TASK PROMPT = Lay out every line of text in the records below as a Markdown table with two columns, Row for the row number and Line for the line itself. Skip blank lines, and leave the pictures out of the table.
— BEGIN DATA PROVIDED —
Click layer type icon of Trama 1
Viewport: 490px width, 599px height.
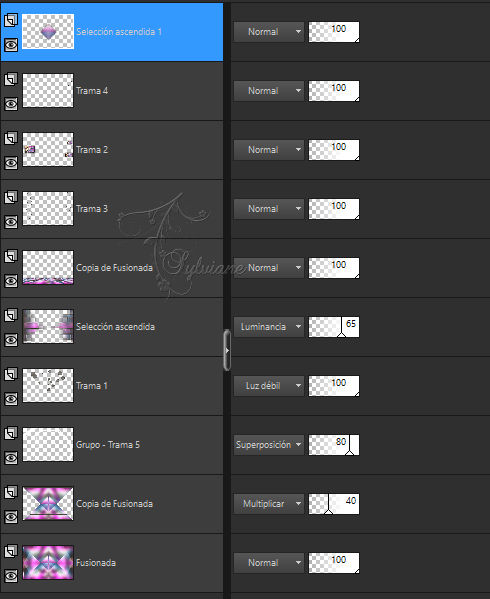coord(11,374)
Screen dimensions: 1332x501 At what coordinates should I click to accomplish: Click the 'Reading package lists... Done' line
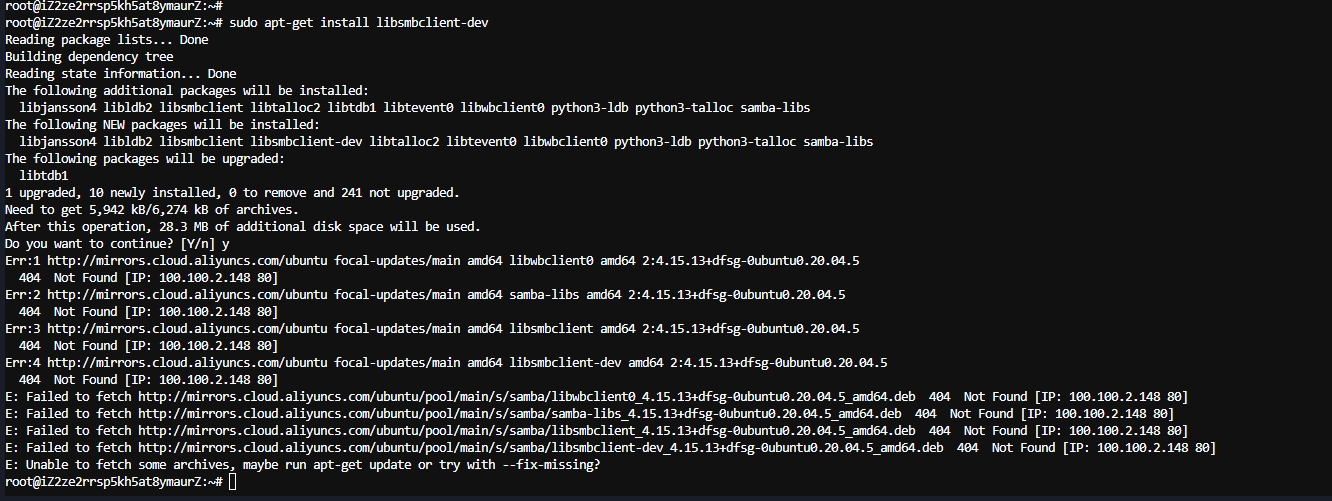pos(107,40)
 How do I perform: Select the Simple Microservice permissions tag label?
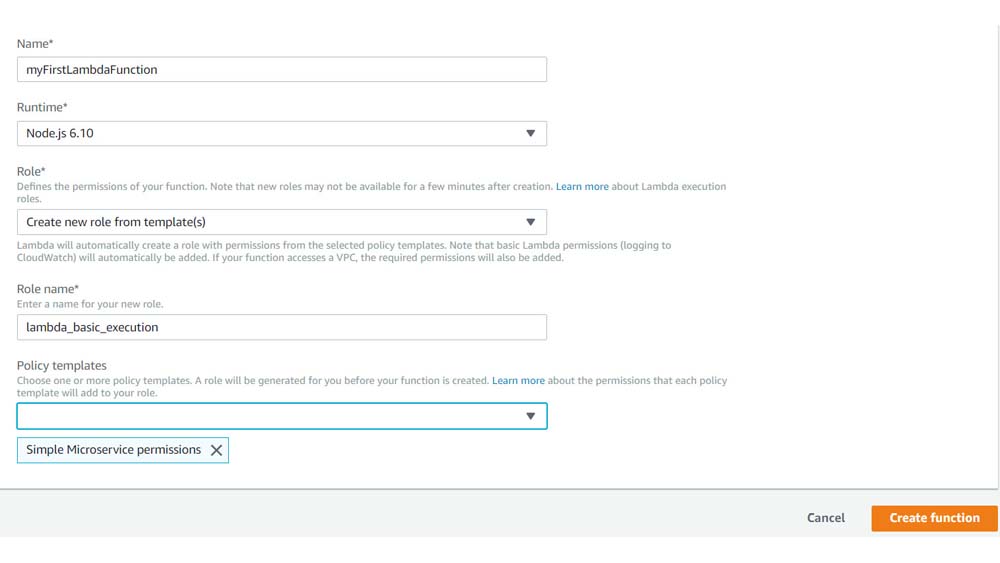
— END DATA PROVIDED —
EXERCISE RESULT =
| Row | Line |
|---|---|
| 1 | Click layer type icon of Trama 1 |
| 2 | Viewport: 490px width, 599px height. |
| 3 | coord(11,374) |
| 4 | Screen dimensions: 1332x501 At what coordinates should I click to accomplish: Click the 'Reading package lists... Done' line |
| 5 | pos(107,40) |
| 6 |  How do I perform: Select the Simple Microservice permissions tag label? |